A crypto system can be used to encrypt messages sent between two communicating parties so that an eavesdropper who overhears the encrypted messages will not be able to decode them. The paper mainly concentrates on the method in which the substitution technique of steganography can been used to hide data in a 24-bit bitmap file. Popular audio hiding techniques based on methods of steganography is also discussed here.


💡 Research Summary

The paper presents two complementary steganographic approaches: a substitution‑based method for embedding arbitrary secret data into 24‑bit bitmap (BMP) images, and audio hiding techniques that exploit the weaknesses of the human auditory system.

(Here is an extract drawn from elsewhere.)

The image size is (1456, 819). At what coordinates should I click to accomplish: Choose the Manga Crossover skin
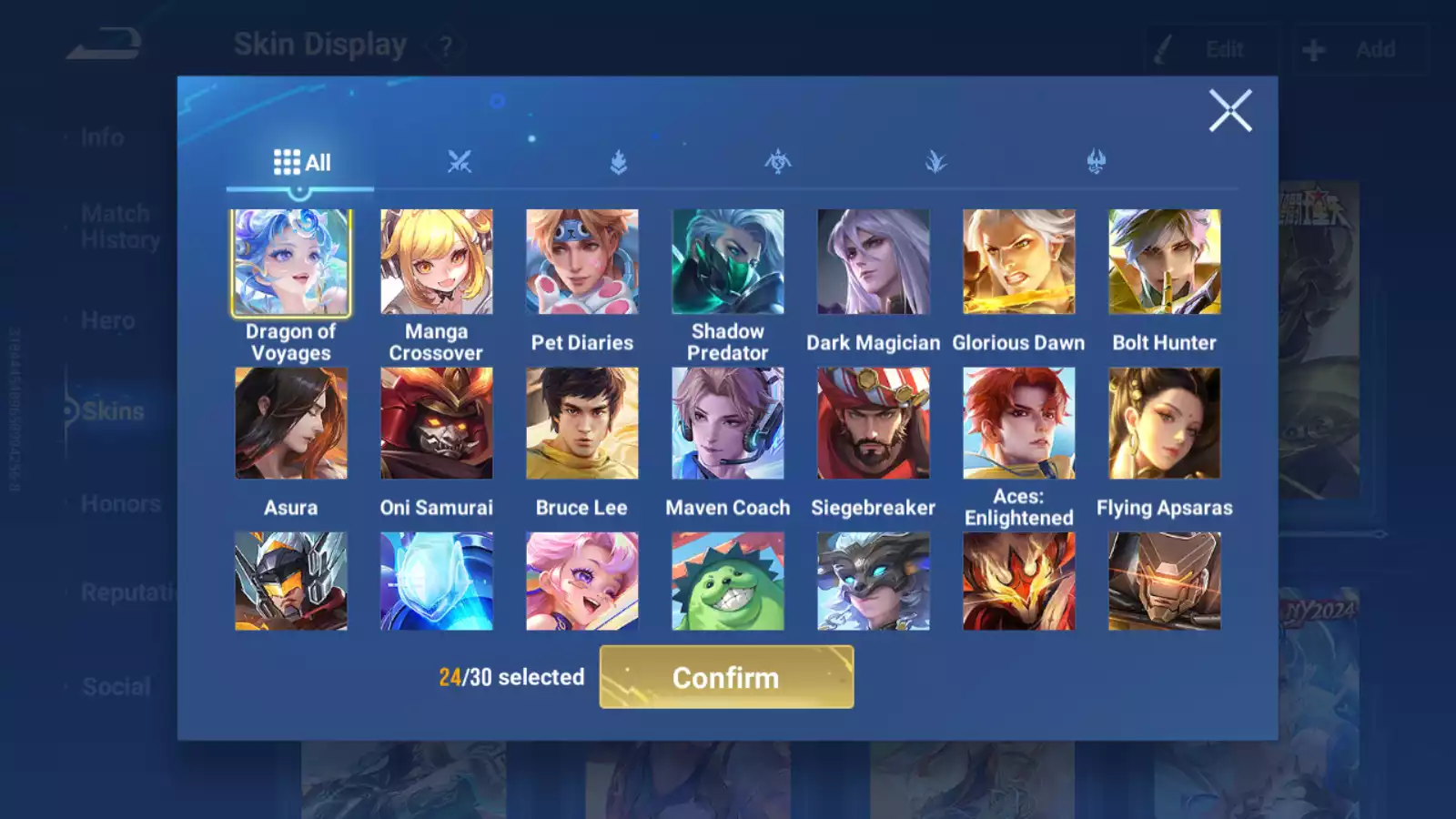(x=437, y=262)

Image hiding (LSB substitution).
The cover medium is a 24‑bit BMP file. Each secret byte is split into three parts: the two most‑significant bits (bits 7‑6) are placed into the two least‑significant bits of the red channel, the next three bits (bits 5‑3) into the three LSBs of the green channel, and the remaining three bits (bits 2‑0) into the three LSBs of the blue channel. Thus one pixel carries one secret byte. To avoid clustering, the algorithm computes a fixed pixel spacing:

pixel_spacing = (cover_file_size – header_offset) /
                (sizeof(RGB) * secret_file_size)

and embeds data only at pixels separated by this interval. The secret file’s length and its original extension are stored in the BMP header, allowing the receiver to reconstruct the exact file after extraction.

Decryption reverses the process: it reads the length and extension from the header, creates an empty file with the same extension, then walks through the stego‑image using the same pixel spacing, extracts the LSBs (2 from red, 3 from green, 3 from blue), recombines them into a byte, and writes it to the output file.

The authors provide a complete C implementation, using simple bit‑masking (&, |) and shift operations (>>, <<). The code handles header parsing, pixel‑spacing calculation, and the actual embedding/extraction loops.

Audio hiding.
Two classic audio steganography schemes are described:

  1. Phase coding. The original audio signal is transmitted first. A delayed version of the same signal is then transmitted with a subtle phase shift that encodes the secret data. The receiver, having both signals, computes the relative phase difference to retrieve the hidden bits. This method preserves the relative phase among segments, making the distortion imperceptible.

  2. Echo hiding. An echo—an attenuated, delayed copy of the original signal—is added to the cover audio:

s(t) = f(t) + f(t – Δt)

where Δt is the echo delay that carries the hidden information. Extraction can be performed by correlation (detecting the null‑point where the original and echo cancel) or by XORing the original and delayed signals followed by a T‑flip‑flop to recover the binary data. The paper illustrates both approaches with block diagrams.

Discussion and limitations.
The authors argue that the choice of technique depends on application requirements such as robustness, payload capacity, and perceptibility. They note that cryptography can be layered on top of steganography but must not reveal the existence of hidden data. However, the paper lacks quantitative security analysis: no experiments are reported on resistance to statistical attacks (e.g., chi‑square, RS analysis) or on payload‑distortion trade‑offs (e.g., PSNR for images, SNR for audio). The audio section remains theoretical; no implementation code or experimental results are provided, and the applicability to modern compressed formats (MP3, AAC) is not addressed.

Contribution.
Despite these gaps, the paper offers a clear, beginner‑friendly description of LSB image steganography with a complete source code example, and it concisely surveys two fundamental audio hiding methods. It serves as an educational resource for readers new to steganography, illustrating how simple bit‑level manipulations can embed arbitrary files in images and how phase or echo manipulation can conceal data in audio signals.